**Passage provided**
• • • • •

Thursday, June 27, 2013

Identifying the Origin of Your Gluten Allergy Symptoms


When trying to improve your health, you need to eliminate any possible food allergies or any food intolerance causing an autoimmune response in your system. A common yet often undiagnosed set of variables result in gluten allergy symptoms. If you're interested in the role of gluten in your life, first you need to determine if you are suffering from a wheat allergy or a gluten intolerance.

What Is A Wheat Allergy?

If you have a wheat allergy, when you eat wheat you experience an almost immediate allergic reaction. Sometimes that allergic reaction can be difficult to identify while other times it can be severe. Your body perceives wheat in its system and attempts to isolate and eliminate it. This is different from what happens in a gluten intolerance situation.

Once you have isolated your condition to being a wheat allergy, you can probably get away with just avoiding wheat products. You do not have to hunt down every trace of gluten in your diet like someone must do if he or she has celiac disease.

What Is A Gluten Intolerance?

Gluten intolerance, or its clinical name, celiac disease, is an autoimmune disease, not an allergy. This means when you consume gluten, that gluten triggers your body to attack itself. While the results of this autoimmune response can be severe, it can take a long time for those results appear, sometimes even years. So don't mistake a gluten intolerance for a wheat allergy. An allergy is not an autoimmune disease.

• • • • •

**Recorded data**
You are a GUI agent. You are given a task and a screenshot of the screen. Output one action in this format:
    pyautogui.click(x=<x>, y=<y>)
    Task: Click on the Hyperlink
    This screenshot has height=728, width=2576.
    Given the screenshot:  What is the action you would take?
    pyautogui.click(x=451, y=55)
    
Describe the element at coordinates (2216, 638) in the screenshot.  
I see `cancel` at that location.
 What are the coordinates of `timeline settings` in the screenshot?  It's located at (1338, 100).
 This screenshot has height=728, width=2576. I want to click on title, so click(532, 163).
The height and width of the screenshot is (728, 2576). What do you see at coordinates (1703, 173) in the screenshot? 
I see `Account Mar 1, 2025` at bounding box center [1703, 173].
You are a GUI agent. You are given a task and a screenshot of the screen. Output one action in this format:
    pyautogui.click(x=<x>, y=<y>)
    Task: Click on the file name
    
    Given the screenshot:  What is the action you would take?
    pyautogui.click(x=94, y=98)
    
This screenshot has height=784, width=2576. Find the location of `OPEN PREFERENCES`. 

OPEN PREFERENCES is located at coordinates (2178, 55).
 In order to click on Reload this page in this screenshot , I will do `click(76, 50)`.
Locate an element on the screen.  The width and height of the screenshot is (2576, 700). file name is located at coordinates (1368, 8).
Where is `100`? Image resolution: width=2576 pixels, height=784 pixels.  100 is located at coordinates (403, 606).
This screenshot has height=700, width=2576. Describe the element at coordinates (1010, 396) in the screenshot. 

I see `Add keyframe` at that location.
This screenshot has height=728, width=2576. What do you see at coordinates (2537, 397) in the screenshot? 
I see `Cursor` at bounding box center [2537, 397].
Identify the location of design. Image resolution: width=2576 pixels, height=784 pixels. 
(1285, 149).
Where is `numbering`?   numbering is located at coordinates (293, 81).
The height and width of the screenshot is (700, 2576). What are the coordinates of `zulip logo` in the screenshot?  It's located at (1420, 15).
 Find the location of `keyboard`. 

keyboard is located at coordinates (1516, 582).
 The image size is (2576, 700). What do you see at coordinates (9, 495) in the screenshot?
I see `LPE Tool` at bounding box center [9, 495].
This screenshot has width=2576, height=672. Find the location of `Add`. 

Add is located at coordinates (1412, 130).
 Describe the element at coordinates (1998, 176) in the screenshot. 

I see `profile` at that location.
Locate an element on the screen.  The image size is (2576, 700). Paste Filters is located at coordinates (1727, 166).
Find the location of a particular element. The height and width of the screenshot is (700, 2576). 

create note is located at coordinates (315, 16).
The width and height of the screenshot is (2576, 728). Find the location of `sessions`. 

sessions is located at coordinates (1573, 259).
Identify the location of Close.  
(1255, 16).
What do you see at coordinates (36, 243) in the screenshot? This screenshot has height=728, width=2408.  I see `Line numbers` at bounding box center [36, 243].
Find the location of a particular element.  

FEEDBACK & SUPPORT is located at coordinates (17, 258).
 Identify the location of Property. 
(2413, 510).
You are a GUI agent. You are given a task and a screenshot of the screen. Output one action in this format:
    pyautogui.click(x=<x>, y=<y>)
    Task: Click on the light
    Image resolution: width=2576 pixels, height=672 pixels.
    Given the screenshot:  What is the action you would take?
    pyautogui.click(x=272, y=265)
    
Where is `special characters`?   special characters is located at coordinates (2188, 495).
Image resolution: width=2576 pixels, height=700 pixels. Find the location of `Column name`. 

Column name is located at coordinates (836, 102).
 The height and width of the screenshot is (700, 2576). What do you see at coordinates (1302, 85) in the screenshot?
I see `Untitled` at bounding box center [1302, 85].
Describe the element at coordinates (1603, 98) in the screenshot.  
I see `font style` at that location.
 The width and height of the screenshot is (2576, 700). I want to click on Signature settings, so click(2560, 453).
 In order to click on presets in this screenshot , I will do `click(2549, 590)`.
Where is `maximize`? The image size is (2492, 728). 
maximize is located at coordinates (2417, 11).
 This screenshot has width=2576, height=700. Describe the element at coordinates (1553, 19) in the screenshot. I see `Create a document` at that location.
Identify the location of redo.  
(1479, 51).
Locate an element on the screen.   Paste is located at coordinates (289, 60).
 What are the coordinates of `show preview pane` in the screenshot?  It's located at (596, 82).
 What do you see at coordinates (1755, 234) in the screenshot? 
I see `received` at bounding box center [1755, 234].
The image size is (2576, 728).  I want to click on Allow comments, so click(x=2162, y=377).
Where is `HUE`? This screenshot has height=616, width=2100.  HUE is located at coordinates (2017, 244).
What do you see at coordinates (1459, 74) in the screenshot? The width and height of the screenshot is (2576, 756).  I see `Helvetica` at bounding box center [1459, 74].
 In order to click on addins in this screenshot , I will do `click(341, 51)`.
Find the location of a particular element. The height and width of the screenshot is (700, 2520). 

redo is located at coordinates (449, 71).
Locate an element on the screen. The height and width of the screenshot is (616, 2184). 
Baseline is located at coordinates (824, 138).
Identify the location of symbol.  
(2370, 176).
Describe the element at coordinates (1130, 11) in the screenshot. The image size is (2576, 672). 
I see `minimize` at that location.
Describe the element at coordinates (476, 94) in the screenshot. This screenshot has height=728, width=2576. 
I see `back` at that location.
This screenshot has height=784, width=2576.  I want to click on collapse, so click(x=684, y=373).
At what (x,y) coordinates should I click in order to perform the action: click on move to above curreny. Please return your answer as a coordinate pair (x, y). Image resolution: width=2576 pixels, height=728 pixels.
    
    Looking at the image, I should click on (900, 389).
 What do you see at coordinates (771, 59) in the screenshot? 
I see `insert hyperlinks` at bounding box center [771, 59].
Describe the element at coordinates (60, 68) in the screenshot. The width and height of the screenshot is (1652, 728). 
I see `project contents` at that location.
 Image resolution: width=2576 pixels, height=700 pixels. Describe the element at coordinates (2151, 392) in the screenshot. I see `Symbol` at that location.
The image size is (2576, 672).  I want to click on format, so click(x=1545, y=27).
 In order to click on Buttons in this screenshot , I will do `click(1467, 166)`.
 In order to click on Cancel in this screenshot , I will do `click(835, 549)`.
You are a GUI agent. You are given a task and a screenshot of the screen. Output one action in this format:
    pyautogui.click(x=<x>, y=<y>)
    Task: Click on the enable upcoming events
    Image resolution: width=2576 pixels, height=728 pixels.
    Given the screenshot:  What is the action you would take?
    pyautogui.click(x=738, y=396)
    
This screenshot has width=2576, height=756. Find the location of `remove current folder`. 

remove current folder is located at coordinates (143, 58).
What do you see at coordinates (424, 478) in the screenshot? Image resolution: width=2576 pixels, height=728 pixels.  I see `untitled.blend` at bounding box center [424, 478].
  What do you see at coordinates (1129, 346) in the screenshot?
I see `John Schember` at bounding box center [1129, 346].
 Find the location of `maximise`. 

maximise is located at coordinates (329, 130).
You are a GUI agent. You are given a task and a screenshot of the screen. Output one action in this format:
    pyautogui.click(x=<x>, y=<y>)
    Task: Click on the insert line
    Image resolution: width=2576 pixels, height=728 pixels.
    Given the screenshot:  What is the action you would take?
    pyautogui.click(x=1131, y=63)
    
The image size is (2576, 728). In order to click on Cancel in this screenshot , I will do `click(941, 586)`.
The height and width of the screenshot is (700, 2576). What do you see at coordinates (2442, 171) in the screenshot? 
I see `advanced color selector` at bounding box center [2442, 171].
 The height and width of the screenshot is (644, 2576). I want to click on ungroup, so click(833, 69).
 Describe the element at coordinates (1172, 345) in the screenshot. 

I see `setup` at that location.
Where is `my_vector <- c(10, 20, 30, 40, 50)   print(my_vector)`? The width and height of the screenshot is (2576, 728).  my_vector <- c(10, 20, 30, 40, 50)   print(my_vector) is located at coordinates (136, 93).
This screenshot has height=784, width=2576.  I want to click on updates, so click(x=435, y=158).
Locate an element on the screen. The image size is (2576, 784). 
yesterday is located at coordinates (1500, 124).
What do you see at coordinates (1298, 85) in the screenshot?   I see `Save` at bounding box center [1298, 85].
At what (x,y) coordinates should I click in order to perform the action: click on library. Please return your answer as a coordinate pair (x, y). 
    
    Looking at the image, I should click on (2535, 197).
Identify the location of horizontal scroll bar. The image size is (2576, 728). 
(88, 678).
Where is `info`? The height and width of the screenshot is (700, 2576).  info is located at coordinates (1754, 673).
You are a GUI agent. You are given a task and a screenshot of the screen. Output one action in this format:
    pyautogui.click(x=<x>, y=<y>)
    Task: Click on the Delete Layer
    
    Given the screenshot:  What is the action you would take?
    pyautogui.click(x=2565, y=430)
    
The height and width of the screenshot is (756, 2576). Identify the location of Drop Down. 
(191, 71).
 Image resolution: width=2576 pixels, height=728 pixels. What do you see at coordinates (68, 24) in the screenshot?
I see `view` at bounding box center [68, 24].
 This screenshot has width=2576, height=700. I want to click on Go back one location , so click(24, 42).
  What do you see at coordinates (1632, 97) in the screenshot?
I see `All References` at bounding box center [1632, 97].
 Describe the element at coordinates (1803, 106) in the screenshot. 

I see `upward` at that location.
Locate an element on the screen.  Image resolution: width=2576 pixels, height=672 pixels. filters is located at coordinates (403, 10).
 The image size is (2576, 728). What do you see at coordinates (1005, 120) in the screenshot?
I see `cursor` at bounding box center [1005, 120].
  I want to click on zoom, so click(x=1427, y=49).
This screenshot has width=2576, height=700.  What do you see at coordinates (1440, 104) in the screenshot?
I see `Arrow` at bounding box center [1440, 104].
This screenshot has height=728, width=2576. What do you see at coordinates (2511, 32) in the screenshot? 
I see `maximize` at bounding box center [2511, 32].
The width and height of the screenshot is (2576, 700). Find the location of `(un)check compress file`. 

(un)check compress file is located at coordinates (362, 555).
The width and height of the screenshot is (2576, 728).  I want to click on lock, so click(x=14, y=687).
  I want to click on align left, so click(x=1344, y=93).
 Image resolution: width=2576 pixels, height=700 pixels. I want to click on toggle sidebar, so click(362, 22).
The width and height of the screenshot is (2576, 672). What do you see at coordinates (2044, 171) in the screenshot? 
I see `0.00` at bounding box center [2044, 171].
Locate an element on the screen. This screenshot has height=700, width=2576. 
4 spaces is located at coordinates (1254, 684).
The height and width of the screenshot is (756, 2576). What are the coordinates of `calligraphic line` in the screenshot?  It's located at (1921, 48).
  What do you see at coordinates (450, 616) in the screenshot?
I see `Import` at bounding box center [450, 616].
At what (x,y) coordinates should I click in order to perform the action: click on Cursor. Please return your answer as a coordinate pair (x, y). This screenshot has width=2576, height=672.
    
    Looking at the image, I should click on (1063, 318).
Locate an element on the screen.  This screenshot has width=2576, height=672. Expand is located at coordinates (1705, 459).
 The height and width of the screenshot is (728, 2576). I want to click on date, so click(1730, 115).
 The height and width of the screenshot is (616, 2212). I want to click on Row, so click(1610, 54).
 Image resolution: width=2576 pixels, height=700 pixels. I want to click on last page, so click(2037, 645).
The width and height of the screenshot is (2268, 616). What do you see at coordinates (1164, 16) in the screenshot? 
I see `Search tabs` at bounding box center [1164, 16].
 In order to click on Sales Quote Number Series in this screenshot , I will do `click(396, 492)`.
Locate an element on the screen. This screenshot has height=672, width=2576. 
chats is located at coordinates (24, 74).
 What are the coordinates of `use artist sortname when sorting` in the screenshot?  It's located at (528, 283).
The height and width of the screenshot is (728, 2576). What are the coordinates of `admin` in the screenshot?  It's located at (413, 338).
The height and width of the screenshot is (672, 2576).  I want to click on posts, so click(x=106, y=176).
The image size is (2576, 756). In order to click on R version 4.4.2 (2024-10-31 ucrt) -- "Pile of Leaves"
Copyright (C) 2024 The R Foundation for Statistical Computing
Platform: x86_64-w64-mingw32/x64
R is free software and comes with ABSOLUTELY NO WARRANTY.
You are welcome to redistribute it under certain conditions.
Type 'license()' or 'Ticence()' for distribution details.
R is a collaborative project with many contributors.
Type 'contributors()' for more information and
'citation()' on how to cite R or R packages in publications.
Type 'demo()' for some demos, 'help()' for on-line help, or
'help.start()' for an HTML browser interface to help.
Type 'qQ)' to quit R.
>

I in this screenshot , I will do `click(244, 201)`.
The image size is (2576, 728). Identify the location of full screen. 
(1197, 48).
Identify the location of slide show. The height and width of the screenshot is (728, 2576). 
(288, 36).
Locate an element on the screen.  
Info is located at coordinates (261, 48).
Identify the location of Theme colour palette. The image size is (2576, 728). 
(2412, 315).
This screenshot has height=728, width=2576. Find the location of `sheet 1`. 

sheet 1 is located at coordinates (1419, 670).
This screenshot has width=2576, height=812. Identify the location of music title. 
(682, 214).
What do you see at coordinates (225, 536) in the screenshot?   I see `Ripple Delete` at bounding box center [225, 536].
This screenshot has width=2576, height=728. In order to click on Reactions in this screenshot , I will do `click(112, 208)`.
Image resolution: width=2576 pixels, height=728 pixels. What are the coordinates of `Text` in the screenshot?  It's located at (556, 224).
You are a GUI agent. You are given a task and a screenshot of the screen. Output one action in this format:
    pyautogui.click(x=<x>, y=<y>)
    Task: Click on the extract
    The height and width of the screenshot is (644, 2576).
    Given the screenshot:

• • • • •

**Work to complete**
1: Set down the stretch of the gluten allergy post from "When trying to" through "A Wheat Allergy?", copying it word for word.
2: Extend the gluten allergy post by writing what comes after its final sentence.

**Answers to the exercise**
1:
When trying to improve your health, you need to eliminate any possible food allergies or any food intolerance causing an autoimmune response in your system. A common yet often undiagnosed set of variables result in gluten allergy symptoms. If you're interested in the role of gluten in your life, first you need to determine if you are suffering from a wheat allergy or a gluten intolerance.

What Is A Wheat Allergy?

2:
The autoimmune disease family includes conditions like multiple sclerosis and diabetes. Understanding celiac disease's relation to those diseases helps you understand how different from a wheat allergy it is. Like with a gluten intolerance, these diseases also feature a leaky gut and raised antibody levels.

Treating a gluten intolerance is much more difficult than treating an allergy to wheat. In addition to eliminating wheat from your diet, you must also eliminate rye, barley and spelt. And to make it even worse, you must also watch various food labels closely because gluten is often used to help give sauces and similar foods texture. It can even be used in vitamins and over-the-counter drugs as a filler or binder. All products using gluten in this way must be avoided.

What Next?

Now that you can distinguish between a wheat allergy and a gluten intolerance, what do you do if you are afraid you are suffering gluten allergy symptoms as a result of one of these conditions? You go to your doctor and discuss the matter with him or her!

A bad allergy can cause more severe reactions than you may realize and gluten intolerance, if left untreated, can have dire long-term consequences.